*EXERCISE PROMPT*: All lines holding the string "computer" should be copied from the data below.
═════ DATASET CONTENT
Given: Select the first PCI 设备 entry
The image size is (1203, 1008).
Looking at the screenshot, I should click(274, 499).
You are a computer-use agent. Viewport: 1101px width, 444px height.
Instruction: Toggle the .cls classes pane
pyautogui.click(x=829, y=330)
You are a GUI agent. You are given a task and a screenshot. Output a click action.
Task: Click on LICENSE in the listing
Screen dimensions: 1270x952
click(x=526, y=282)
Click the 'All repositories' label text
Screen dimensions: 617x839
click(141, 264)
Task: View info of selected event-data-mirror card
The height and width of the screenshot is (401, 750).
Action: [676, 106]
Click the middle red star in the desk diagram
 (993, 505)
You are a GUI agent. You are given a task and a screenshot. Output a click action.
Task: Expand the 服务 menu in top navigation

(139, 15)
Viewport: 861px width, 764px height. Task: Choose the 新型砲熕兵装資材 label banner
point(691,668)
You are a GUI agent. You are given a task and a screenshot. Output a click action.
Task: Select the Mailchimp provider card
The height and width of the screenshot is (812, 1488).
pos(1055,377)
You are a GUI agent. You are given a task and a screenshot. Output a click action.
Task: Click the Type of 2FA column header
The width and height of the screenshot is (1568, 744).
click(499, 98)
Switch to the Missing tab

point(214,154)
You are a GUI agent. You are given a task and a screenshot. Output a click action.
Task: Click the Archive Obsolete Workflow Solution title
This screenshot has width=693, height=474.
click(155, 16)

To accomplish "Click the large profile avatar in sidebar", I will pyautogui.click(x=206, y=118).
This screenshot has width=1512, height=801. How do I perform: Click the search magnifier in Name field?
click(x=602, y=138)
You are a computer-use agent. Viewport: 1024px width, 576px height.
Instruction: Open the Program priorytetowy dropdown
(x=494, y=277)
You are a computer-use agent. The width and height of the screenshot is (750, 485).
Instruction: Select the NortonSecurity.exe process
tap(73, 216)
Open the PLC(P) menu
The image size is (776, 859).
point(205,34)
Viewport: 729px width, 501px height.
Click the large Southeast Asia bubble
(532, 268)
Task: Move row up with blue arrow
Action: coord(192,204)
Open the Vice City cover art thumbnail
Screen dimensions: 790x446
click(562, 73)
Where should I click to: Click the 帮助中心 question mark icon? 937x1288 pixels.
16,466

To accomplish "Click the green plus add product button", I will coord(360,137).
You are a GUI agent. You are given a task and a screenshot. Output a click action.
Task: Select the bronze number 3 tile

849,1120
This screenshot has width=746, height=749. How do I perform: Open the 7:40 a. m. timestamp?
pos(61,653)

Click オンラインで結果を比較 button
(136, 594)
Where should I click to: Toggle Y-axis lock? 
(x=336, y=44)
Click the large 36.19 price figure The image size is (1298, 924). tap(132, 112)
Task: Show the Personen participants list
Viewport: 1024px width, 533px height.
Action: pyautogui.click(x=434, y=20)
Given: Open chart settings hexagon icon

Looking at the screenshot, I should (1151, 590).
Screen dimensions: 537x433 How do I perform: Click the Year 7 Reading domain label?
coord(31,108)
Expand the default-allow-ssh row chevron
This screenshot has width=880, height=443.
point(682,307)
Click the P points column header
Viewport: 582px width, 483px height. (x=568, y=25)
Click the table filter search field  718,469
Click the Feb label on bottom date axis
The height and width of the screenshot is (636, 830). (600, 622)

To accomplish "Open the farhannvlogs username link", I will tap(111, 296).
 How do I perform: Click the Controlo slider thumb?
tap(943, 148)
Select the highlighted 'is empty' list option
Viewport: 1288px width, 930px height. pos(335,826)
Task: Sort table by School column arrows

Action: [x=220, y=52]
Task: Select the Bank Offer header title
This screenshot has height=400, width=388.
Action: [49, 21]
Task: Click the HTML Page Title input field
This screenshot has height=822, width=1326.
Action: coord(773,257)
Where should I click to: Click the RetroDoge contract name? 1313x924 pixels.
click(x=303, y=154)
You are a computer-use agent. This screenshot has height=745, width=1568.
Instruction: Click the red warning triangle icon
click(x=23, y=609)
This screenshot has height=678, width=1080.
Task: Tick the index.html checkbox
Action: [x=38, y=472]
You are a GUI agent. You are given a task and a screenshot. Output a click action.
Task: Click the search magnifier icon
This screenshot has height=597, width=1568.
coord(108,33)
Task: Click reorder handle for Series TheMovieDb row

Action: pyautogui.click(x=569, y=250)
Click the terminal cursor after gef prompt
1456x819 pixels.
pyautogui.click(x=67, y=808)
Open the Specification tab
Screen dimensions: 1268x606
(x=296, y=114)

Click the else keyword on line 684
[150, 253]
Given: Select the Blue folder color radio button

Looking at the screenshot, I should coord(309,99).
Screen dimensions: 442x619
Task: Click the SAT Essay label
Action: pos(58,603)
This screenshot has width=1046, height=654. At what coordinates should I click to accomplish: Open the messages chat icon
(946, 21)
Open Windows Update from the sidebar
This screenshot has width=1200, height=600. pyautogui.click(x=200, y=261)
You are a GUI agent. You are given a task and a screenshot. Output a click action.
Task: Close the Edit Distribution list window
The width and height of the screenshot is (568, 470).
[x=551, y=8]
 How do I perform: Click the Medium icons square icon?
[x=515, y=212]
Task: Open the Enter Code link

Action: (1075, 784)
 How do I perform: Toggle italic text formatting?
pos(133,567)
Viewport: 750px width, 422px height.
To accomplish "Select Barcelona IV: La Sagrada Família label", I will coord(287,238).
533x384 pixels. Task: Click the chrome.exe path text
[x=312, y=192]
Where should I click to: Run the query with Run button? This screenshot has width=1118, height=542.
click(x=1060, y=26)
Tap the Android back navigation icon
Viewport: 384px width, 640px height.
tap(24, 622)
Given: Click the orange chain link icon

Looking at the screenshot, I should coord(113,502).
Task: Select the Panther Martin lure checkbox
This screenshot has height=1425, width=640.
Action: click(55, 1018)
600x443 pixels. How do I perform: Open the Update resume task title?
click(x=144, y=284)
══════════
*WORKED SOLUTION*:
You are a computer-use agent. Viewport: 1101px width, 444px height.
You are a computer-use agent. Viewport: 1024px width, 576px height.
You are a computer-use agent. The width and height of the screenshot is (750, 485).
You are a computer-use agent. This screenshot has height=745, width=1568.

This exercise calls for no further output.